Seperti halnya ritual Nandan, tradisi Mejaga-jaga ini pun terkait erat dengan kutukan I Rare Angon. Prosesi menghaturkan kurban Sapi Menjaga-jaga diawali dengan matur piuning di Pura Buit, dilanjut murwa daksina tiga kali di areal Pura Buit. Kurban Sapi Mejaga-jaga selanjutnya diarak krama desa menuju arah utara yang berjarak sekitar 1,8 kilometer, tepatnya di areal jaba Pura Puseh, Desa Pakraman Gunaksa.
Di jaba Pura Puseh, Sapi Mejaga-jaga kembali digiring melakukan murwa daksina. Habis itu, ritual kembali ke Pura Buit untuk untuk nyambleh (menyembelih) (nyambleh) kepala sapi. Nah, tenggek (kepala sapi) yang telah disembelih kemudian diletakan di atas sebuah palinggih dalam Pura Buit. Sedangkan bagian tubuh sapi ditaruh dalam lubang di areal Pura Buit yang sudah digali sebelumnya dengan luas 2 meter x 1 meter dan kedalaman 1,5 meter.
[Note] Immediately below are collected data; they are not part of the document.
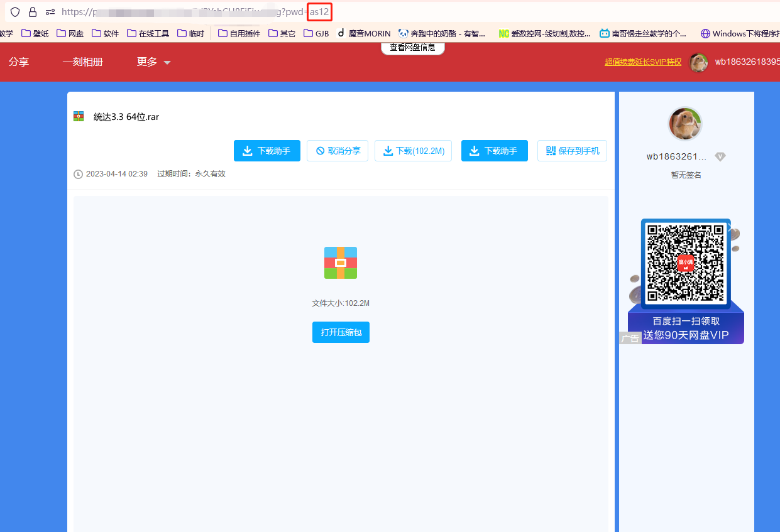
Task: Click the 下载(102.2M) button
Action: pyautogui.click(x=413, y=151)
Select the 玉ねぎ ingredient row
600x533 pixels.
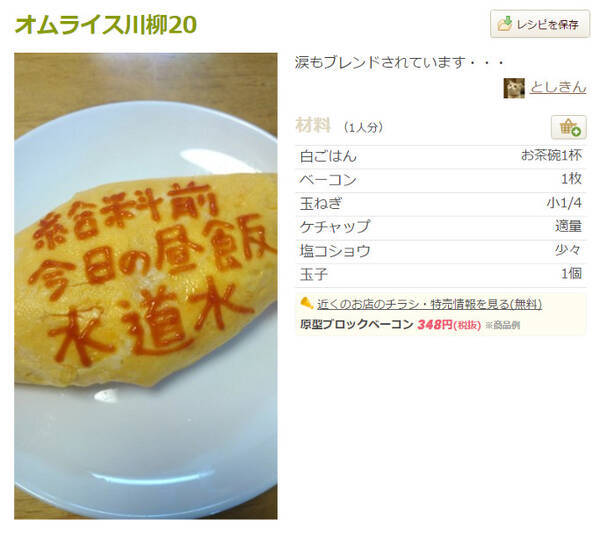pyautogui.click(x=441, y=204)
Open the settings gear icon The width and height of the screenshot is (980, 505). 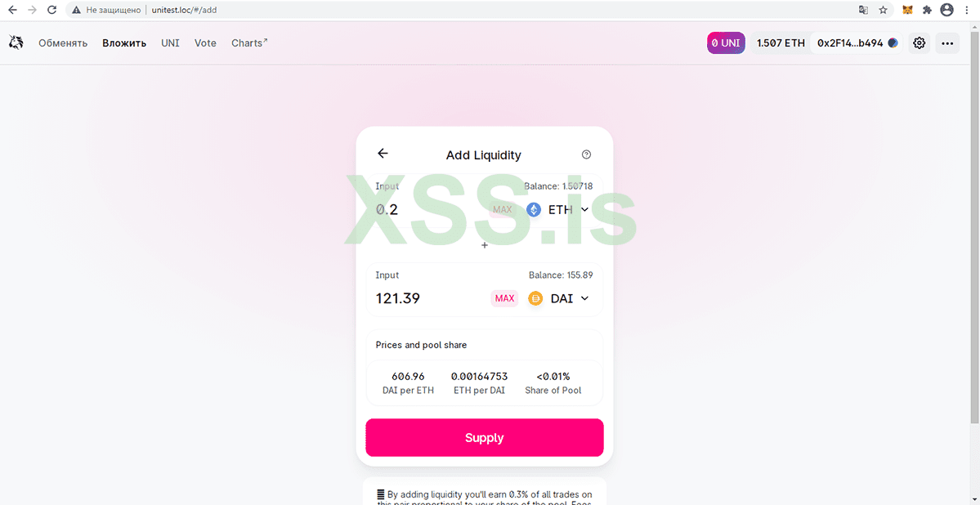[x=920, y=43]
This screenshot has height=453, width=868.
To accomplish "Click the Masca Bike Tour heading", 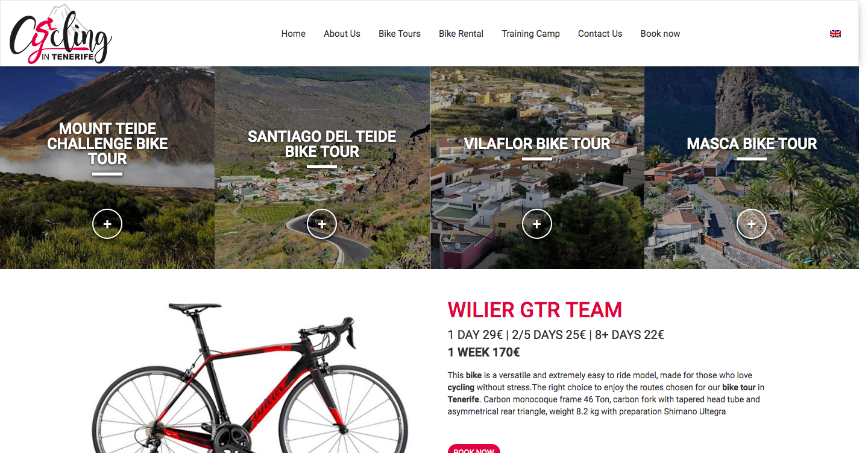I will pyautogui.click(x=752, y=144).
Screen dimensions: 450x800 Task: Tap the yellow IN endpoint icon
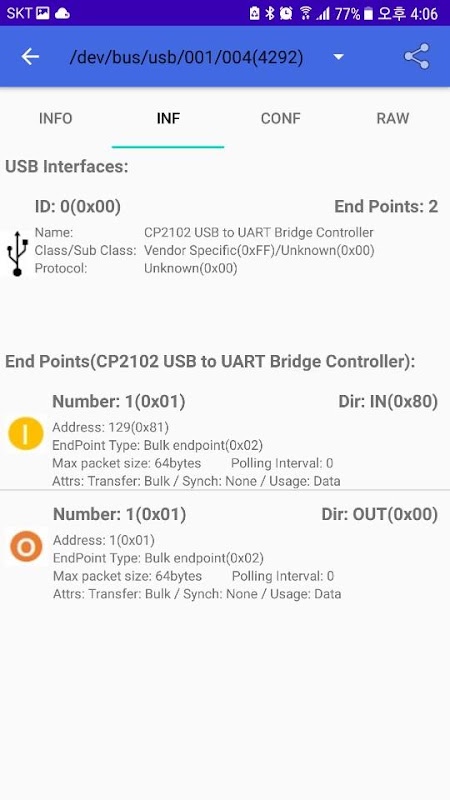tap(26, 434)
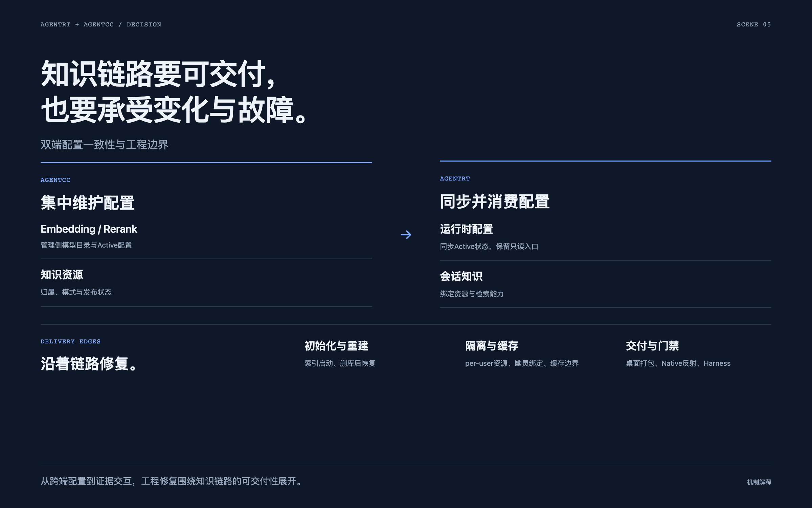
Task: Click the blue right arrow between columns
Action: pos(406,235)
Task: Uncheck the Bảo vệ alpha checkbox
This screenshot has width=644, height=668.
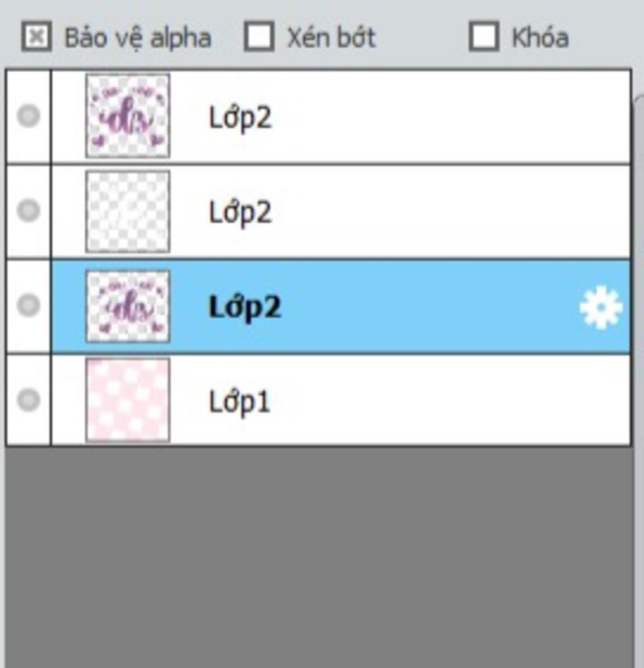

Menjelang malam pukul 18.30 Wita, kepala sapi kembali diambil untuk dikubur bersama tubuhnya.
Sapi yang boleh digunakan ritual Mejaga-jaga merupakan sapi bercula dan sudah dikebiri. “Ritual Mejaga-jaga ini digelar untuk menetralisir hal-hal negatif di wewidangan Desa Pakraman Gunaksa,” ujar Perbekel Budiarta.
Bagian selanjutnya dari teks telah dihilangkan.